We know that there are many age-related changes in women's reproductive physiology that could play a role: changes in the hormonal patterns of the menstrual cycle, changes in vaginal pH, or in the length of the follicular cycle, for example. Any of these could be behind the signal we detected. But it's also possible that what we're interpreting as an effect of maternal age is actually reflecting something related to the father's age, since the two ages tend to be highly correlated in couples. That's a limitation of the study: we don't have information on the fathers, so we can't determine whether some associations are due to male or female aging.

We then performed a genome-wide association analysis (GWAS). We compared the entire genome of women who had children of only one sex (only boys or only girls) with that of women who had at least one child of each sex. We didn't see any signal associated with having only boys or only girls, but we did see a very clear genetic signal with the probability of having only boys and a completely different, also genome-wide, significant signal with the probability of having only girls. This suggests that there may be previously undescribed biological mechanisms associated with the specific survival of male and female embryos, but we don't know exactly why this is the case. What's quite intriguing is that the signal we see, for both boys and girls, is not related to genes that have anything to do with embryonic development, with the probability of having spontaneous abortions, or with the probability of infertility.

The signal we see in girls first is much stronger than the one we see with the probability of having only boys. Of the 25 strongest labels associated with girls, 20 are in the same gene, which has previously been associated with craniofacial development.

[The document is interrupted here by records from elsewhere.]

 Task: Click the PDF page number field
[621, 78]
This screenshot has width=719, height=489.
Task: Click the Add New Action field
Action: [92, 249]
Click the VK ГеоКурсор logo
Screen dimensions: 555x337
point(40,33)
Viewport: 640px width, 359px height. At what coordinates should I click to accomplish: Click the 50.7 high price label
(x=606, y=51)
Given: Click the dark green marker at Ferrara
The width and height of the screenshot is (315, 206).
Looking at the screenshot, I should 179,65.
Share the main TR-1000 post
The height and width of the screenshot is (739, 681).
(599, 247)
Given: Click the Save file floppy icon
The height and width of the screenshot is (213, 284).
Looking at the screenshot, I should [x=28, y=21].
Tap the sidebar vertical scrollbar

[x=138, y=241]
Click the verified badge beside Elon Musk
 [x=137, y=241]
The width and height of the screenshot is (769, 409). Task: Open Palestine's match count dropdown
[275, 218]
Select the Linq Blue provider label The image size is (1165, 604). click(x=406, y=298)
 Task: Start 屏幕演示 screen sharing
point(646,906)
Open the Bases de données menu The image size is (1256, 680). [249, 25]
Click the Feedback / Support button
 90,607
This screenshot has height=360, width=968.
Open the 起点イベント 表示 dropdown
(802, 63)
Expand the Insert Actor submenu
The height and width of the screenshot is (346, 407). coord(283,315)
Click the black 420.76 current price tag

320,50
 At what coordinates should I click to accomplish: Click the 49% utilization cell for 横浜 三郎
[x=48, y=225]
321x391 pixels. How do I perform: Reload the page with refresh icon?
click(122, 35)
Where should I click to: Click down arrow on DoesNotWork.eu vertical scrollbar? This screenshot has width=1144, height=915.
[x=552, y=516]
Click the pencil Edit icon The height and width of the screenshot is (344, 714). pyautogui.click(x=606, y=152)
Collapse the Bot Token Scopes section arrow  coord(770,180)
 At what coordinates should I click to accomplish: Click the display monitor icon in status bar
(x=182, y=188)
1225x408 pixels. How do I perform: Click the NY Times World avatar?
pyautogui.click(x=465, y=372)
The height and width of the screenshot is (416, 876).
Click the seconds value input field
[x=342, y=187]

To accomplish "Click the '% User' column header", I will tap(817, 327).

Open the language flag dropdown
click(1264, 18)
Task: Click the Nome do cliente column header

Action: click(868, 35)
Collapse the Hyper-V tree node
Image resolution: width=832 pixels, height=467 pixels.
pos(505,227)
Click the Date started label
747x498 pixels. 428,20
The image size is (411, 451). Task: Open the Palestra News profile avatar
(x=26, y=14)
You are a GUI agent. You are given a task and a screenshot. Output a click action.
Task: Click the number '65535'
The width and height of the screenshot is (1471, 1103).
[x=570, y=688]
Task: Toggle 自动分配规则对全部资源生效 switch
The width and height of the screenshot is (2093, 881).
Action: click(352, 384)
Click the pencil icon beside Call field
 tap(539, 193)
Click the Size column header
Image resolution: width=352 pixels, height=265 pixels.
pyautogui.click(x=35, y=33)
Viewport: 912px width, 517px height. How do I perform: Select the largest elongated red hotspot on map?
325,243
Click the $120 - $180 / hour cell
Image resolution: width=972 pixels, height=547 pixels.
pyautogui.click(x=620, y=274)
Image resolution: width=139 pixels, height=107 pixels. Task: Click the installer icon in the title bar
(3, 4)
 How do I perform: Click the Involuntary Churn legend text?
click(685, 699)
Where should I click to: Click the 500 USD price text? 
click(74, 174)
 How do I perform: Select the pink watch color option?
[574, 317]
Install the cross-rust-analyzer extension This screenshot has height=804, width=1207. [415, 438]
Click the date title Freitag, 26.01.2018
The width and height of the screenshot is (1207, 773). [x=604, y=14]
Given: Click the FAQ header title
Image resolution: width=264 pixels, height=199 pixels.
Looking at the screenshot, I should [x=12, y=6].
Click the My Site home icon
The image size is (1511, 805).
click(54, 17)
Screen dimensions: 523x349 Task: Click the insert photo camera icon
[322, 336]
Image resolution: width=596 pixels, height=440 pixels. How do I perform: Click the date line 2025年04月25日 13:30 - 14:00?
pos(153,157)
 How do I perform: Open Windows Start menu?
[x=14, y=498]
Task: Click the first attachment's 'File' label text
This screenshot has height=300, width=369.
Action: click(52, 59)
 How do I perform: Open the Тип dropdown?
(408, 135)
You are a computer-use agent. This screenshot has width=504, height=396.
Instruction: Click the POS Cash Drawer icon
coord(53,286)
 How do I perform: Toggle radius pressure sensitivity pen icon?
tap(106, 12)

But what does that have to do with the survival of female embryos? We have no idea, but it's absolutely fascinating. This is one of the most fun projects I've ever had in my life.

This raises many questions about sex determination at the time of conception and embryonic survival. Sex determination may be 50-50 in theoretical terms, but clearly that probability is not constant among all couples. When analyzed at the individual level, it appears random, but if we consider siblings, we see that some couples have a greater or lesser probability of having children of only one sex. And since that probability appears to be randomly distributed in the population, coupled with the common decision to "stop" after having both sexes, the observed pattern is accentuated.

There are two levels. The first is that it's simply fascinating from a scientific standpoint. The second is that it has practical implications. For example, for those planning their family: if you already have two girls, there's a higher probability that, if you have a third child, it will be another girl. It's not a certainty, but it's more likely (around 61 percent). So if you have another girl, at least you'll know it was statistically more likely and won't be surprised.

This study has important implications for reproductive health research. It clearly shows the need to consider correlations between pregnancy outcomes within the same woman or couple. It is known, for example, that the birth weights of two siblings are more correlated than those of two unrelated children. But these types of correlations are still frequently ignored in the medical literature. Our study is a clear example of how ignoring these correlations can lead to erroneous conclusions. For those new to research, it is also an excellent case study to illustrate the importance of considering correlated outcomes in family data analysis. This may not be a crucial topic for everyone, but it is definitely fascinating and, for those of us who work in research, tremendously enriching.